A milestone in the development of next generation high-performance lithium ion batteries is the understanding and targeted engineering of hybrid electrolytes, consisting of a polymer and a ceramic component, and in particular their interfaces. Nuclear magnetic resonance (NMR) spectroscopy is a powerful non-destructive technique for unraveling the intricate interface structures and ion dynamics in these materials, yet data interpretation often relies on empirical rules that have been devised using data from the bulk of materials. By exploiting the synergies between advanced NMR experiments and density functional theory (DFT) simulations, AlPO₄ is studied as a model for the surface of the well-known solid ion conductor Li_1+xAl_xTi_2−x(PO₄)₃ with 0.3 ≤ x ≤ 0.5 (LATP), which is a promising candidate for the ceramic component of a hybrid electrolyte. By combining the multi-nuclear NMR techniques cross-polarization (CP) and transfer of populations in double resonance (TRAPDOR) on AlPO₄ powder with DFT calculations of NMR observables for a variety of surface models, the surface structure of commercial AlPO₄ is elucidated. It is shown that even after extended drying, the surface of AlPO₄ is hydroxylated, exhibiting a TRAPDOR-estimated ¹H–²⁷Al quadrupolar coupling constant, C_Q, of 5.8 ± 0.9 MHz. The joint theoretical-experimental approach also enables first insights into the bonding motifs of organic entities on functionalized AlPO₄ surfaces as a model for LATP surfaces.

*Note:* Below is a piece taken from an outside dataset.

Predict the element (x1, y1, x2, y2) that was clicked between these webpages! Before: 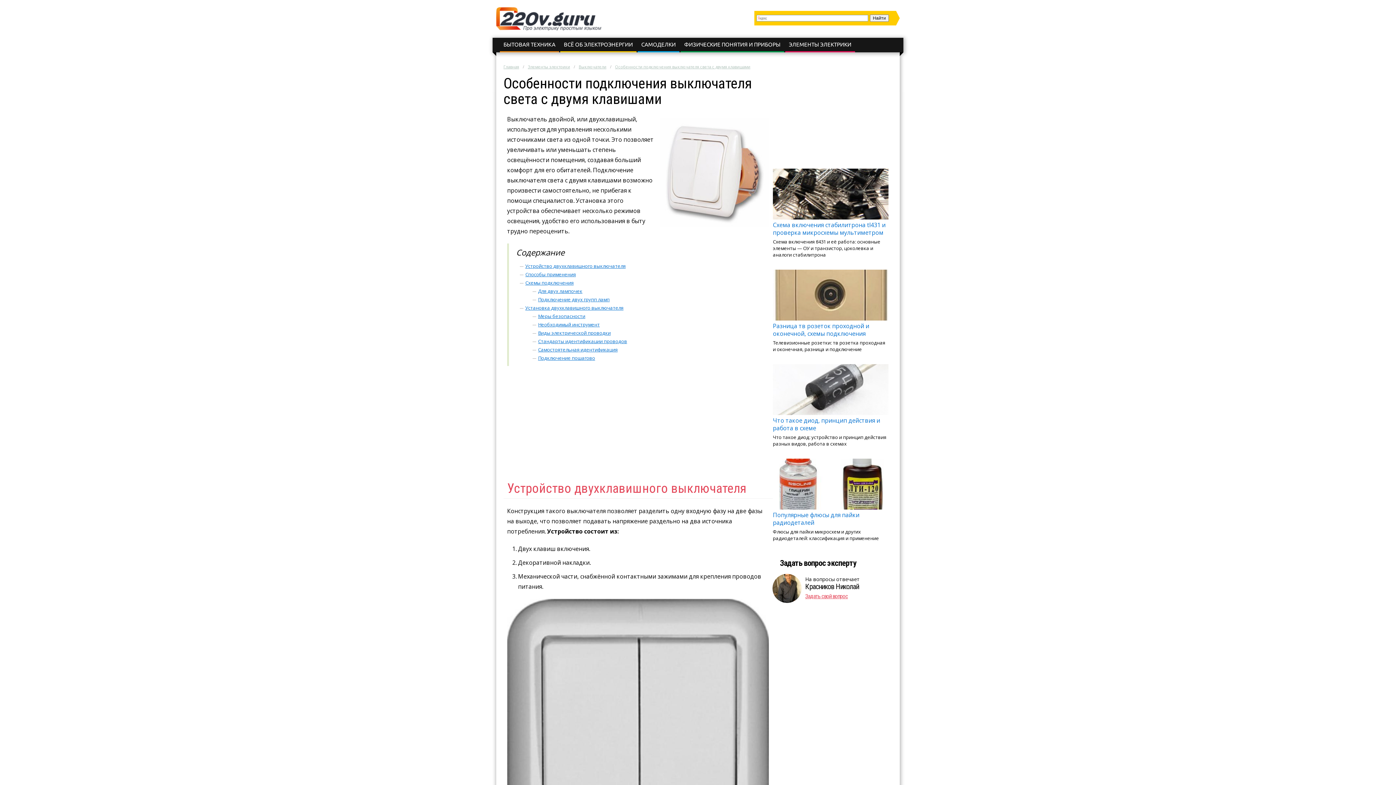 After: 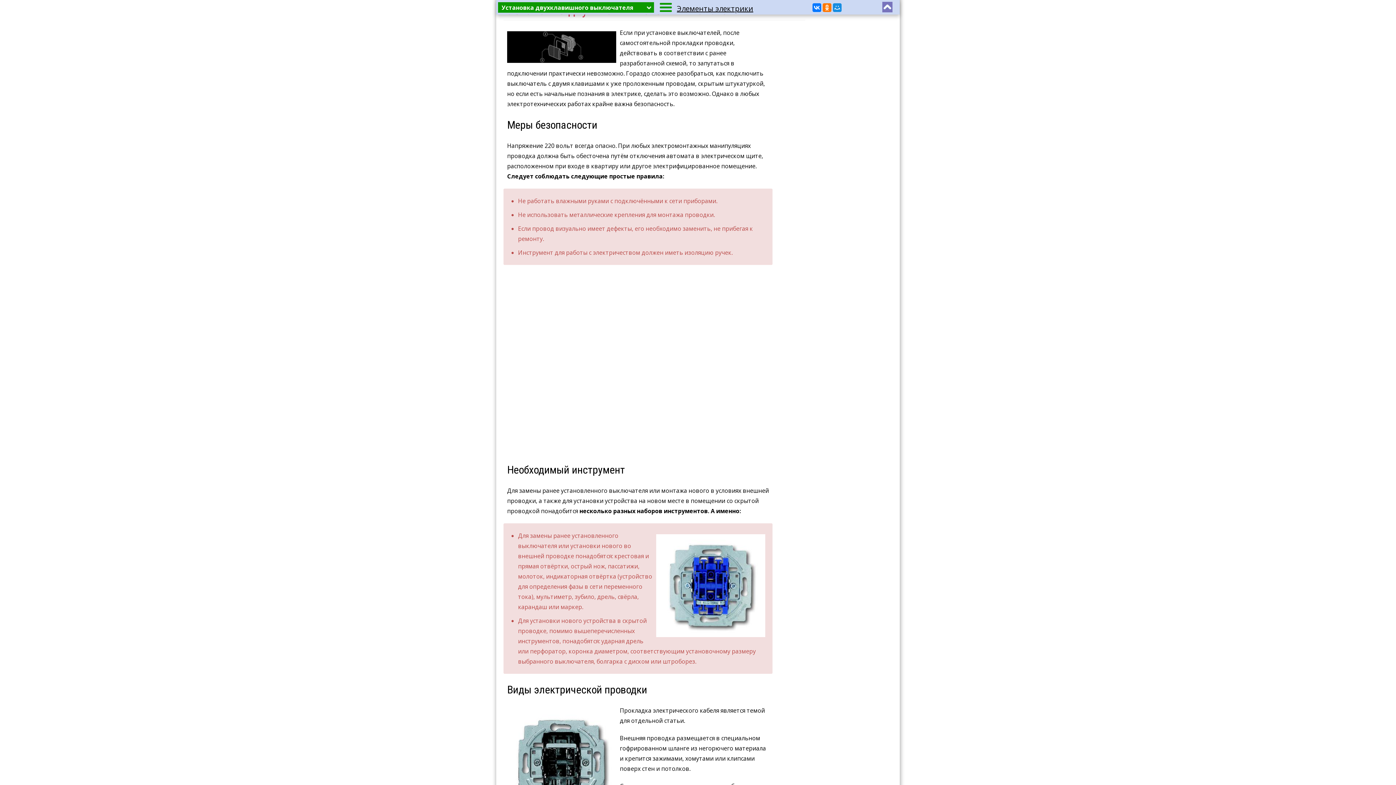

Surface interactions and the presence of functional groups upon silanization of hydroxylated surfaces are confirmed both on AlPO₄ and LATP. We demonstrate that observables, which are experimentally as well as theoretically accessible, provide information on interfacial bonding motifs, interatomic distances, and interactions, surpassing the capabilities of either NMR or DFT techniques alone.